Cardiac hypertrophy depends upon sleep blood pressure: a... : Journal of Hypertension (original) (raw)

Original article

a study in rats

Morgan, Trefor O.1,3; Brunner, Hans R.2; Aubert, Jean-Francois2; Wang, Qing2; Griffiths, Cory1; Delbridge, Lea1

1Department of Physiology, University of Melbourne, Australia

2Hypertension Unit, University of Vaud, Lausanne, Switzerland.

3Correspondence and requests for reprints to Professor T.O. Morgan, Department of Physiology, University of Melbourne, Parkville, Victoria 3052, Australia.

Sponsorship: Supported by the National Heart Foundation of Australia and the Roche Foundation, Switzerland.

Tel: +61 3 9344 5846; fax: +61 3 9344 0189; email: [email protected]

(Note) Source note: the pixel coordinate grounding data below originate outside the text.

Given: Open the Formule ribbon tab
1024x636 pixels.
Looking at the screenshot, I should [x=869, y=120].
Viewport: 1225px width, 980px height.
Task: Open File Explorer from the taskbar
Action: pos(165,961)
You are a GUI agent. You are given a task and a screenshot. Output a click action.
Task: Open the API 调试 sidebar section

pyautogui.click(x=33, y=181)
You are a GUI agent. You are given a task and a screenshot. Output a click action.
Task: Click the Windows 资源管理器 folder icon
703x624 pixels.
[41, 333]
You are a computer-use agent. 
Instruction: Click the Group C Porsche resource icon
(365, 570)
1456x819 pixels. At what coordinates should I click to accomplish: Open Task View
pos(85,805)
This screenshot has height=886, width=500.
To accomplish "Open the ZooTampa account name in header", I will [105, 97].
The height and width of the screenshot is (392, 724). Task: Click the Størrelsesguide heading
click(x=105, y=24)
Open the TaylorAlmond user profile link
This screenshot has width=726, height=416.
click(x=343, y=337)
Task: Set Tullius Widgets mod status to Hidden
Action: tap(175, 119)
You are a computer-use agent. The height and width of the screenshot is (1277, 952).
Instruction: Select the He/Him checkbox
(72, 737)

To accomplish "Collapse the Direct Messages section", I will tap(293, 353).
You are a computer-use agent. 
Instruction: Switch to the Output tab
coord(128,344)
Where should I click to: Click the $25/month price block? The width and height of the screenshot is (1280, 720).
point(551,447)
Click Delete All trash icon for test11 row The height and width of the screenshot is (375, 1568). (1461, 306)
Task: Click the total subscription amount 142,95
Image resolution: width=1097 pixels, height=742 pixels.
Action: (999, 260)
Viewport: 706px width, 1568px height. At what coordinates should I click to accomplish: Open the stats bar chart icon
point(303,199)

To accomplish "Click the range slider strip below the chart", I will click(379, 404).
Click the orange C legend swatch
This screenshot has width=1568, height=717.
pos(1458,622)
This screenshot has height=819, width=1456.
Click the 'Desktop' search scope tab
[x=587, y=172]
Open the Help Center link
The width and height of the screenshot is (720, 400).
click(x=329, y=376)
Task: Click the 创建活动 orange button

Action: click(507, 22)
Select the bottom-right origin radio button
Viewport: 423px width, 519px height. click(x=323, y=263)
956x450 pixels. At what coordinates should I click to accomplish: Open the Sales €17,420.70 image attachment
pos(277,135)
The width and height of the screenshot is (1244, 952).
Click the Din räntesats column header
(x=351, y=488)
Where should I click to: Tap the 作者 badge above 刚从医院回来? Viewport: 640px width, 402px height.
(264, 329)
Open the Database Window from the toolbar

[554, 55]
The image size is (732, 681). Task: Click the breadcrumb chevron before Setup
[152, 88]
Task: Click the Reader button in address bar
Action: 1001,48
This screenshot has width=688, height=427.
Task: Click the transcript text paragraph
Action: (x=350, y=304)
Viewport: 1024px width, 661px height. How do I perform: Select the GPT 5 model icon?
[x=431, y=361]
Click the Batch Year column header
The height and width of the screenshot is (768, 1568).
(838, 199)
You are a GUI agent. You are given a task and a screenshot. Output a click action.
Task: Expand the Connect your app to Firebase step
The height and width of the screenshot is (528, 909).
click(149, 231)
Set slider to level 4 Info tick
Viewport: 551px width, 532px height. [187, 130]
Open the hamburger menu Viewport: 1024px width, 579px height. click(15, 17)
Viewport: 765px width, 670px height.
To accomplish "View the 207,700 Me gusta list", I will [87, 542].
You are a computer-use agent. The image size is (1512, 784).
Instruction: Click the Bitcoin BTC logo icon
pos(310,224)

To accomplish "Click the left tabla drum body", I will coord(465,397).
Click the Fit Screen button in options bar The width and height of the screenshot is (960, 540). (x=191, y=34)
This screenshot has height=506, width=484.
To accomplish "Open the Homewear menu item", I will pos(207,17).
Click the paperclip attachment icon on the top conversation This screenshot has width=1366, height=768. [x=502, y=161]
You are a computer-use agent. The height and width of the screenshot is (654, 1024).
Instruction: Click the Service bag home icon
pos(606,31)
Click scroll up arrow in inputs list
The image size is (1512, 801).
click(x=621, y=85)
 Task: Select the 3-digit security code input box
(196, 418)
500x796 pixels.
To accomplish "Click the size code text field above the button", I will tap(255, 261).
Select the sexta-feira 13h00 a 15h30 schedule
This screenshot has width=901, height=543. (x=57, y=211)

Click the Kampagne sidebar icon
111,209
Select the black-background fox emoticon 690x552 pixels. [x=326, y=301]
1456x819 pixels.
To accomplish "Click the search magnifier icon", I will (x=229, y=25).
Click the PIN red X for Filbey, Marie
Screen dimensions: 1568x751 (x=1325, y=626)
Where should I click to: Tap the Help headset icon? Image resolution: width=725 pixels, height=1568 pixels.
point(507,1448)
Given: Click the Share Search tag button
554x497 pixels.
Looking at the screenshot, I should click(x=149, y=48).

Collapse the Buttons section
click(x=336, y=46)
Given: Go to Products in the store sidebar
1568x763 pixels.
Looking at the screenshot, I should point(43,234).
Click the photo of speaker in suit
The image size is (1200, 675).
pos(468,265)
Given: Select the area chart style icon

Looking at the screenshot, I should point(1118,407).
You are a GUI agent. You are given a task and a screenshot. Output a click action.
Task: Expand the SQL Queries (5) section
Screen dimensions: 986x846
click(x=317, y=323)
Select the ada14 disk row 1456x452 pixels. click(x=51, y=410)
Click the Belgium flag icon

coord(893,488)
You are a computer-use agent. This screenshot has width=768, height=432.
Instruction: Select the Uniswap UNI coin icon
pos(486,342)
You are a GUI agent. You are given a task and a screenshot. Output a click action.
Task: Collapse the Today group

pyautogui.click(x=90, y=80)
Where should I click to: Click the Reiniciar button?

Received 29 July 1999 Revised 7 December 1999 Accepted 4 January 2000

Abstract

Objective

The objective of this study was to determine whether cardiac hypertrophy in hypertensive rats could be reduced and normalized by intermittent reduction of blood pressure, and to determine whether left ventricular hypertrophy was related to 24 h workload or peak blood pressure responses.

Methods

Hypertension was created by the application of a 0.20 mm clip to the left renal artery. Blood pressure response was monitored using a telemetry system (Data Science International). Blood pressure was reduced for varying periods of the day by giving different doses of captopril in the drinking water or by intra-peritoneal administration. Cardiac size was measured by weighing the ventricles and factoring by the body weight to obtain a cardiac index.

Results

Captopril 75 mg/kg per day and 25 mg/kg per day in the drinking water administered between 1800 and 2000 h lowered the 24 h blood pressure more than captopril 15 mg/kg per day or 5 mg/kg per day intraperitoneally given at 0800 h. Captopril 75 mg/kg per day and captopril 15 mg/kg per day (intra-peritoneal) caused regression of cardiac hypertrophy whereas the other doses had no effect. The best predictor of the cardiac hypertrophy response was the blood pressure between 0800 and 1200 h (i.e. the sleeping blood pressure). Twenty-four hour cardiac work did not correlate with the response.

Conclusion

Cardiac hypertrophy can be reduced by intermittent treatment of elevated blood pressure. It is also caused by intermittent elevation of blood pressure. It appears that the crucial factor is when these alterations in blood pressure take place. An elevated blood pressure during the sleeping hours causes left ventricular hypertrophy, whereas a normal blood pressure during the sleeping hours allows reduction. It is suggested that acute wall stress is the signal to initiate the events that lead to cardiac hypertrophy but this only occurs if the hormonal milieu is appropriate.